[Records for processing Boundary: Start]

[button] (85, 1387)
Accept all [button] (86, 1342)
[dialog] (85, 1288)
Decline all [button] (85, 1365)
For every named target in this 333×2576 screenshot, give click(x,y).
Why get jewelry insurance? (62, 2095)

[Records for processing Boundary: End]
[Records for processing Boundary: Start]

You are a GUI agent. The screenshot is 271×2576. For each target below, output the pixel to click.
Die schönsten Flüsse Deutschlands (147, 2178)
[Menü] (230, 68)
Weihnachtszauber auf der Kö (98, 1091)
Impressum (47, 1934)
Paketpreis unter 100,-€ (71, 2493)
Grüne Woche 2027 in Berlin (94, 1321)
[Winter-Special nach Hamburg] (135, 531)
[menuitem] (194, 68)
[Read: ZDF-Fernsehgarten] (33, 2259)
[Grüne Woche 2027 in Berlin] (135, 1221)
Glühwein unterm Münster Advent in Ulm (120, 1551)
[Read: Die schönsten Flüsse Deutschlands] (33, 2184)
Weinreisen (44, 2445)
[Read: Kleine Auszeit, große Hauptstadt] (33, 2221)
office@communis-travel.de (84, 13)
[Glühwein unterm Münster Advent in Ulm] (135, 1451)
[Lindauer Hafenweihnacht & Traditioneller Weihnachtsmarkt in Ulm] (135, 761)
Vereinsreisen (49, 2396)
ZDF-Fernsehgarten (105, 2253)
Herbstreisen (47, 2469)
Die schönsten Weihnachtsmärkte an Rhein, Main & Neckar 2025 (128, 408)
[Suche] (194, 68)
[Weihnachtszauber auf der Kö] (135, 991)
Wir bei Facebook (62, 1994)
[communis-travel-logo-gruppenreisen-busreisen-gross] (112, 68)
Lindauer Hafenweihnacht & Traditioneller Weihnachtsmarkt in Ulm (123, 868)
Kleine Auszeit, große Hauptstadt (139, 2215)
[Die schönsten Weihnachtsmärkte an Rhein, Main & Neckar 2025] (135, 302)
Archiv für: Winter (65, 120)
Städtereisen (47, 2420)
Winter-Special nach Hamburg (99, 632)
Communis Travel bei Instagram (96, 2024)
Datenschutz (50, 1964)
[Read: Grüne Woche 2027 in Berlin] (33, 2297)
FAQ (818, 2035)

[Records for processing Boundary: End]

Tally the lines in the records that hold the word "Fernsehgarten". Give only the total.

▶ _Final answer_
2